Ziyaretimiz de kazasız belasız yapıldı, her türlüsünden edilen, gönülden dile, dilden dudaklara dökülen dualar muhatabına, yaradana sunuldu ve yeniden içimi kaplayan o huzurla oradan ayrıldık.
Şöyle mi gitsek, böyle mi çıksak derken birazda oraları gezinip, birkaç tülbentti, şaldı, tesbihdi, dua kitabıydı alındıktan sonra o her zaman ki iğne atsan yere düşmeyecek kalabalıktan sıyrılıp, soluğu Altın Boynuz dedikleri Haliç'in o etkileyici manzarasına karşı Pier Loti'de birleştirdiğimiz iki kare masada çaylarımızın eşliğinde meşhur İstanbul simidinin tadına bakarken bulduk kendimizi ve bir an ister istemez düşündüm.
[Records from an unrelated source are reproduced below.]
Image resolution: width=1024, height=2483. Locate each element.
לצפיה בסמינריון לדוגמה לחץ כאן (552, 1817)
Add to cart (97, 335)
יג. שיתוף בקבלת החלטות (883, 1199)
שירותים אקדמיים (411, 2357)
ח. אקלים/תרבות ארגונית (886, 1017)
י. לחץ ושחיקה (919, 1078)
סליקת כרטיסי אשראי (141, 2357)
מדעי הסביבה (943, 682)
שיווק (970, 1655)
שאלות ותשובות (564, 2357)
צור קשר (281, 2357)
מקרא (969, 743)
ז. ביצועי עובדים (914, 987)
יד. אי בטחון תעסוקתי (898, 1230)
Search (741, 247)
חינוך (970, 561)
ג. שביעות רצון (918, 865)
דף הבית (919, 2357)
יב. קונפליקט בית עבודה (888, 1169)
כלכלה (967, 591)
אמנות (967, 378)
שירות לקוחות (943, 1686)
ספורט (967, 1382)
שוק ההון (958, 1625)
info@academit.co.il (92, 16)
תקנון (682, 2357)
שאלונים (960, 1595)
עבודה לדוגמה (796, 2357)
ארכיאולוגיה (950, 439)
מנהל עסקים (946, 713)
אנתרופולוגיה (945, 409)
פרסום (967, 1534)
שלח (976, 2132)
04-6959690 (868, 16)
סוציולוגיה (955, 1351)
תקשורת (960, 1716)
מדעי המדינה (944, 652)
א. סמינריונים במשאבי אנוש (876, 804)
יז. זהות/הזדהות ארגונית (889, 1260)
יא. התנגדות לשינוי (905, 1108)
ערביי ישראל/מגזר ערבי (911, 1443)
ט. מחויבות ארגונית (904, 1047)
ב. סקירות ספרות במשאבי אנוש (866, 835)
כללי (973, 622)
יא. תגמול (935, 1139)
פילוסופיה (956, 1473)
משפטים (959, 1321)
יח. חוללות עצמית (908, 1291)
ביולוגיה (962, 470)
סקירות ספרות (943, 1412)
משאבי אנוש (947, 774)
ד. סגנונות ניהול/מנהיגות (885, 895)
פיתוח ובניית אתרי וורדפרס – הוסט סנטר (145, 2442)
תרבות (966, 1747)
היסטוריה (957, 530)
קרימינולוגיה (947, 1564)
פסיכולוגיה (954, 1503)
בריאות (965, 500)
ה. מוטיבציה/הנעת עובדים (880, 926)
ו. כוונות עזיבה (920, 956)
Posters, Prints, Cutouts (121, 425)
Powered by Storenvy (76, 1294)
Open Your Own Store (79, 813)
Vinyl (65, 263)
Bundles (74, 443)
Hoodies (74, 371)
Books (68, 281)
Her yere Aras ile giden biz, ikimiz buraya gelip şöyle Haliç'e karşı bir kez bile çay içmedik. Kısmet olmadı. Hatta bir keresinde "aşkım ya, bu pazar Pier Loti'ye gidelim mi?"'diye soruşu, o tatlı sesiyle kulaklarımda yankılandı şimdi. "Olur gidelim aşkım," demiştim ama geçmiş gün, her nedense gelememiştik buraya... ve ben ne diye şimdi bunu, onu düşünüyorum ki? Acaba ara sıra olsa da o da beni düşünüyor mudur?
Amaan Ömo! Yine bağladın duygusala!
Ne düşüncem onu be.. uyuz herif!
"Ne iç çektin öyle canım benim?" diye soran Ceroydu ve o sorana kadar ben iç çektiğimin hiç farkında değildim.
Öyle mi yapmışım yav?
"Yok be ne iç çekmesi, sana öyle gelmiş," dedim. Ne diyecektim ki başka?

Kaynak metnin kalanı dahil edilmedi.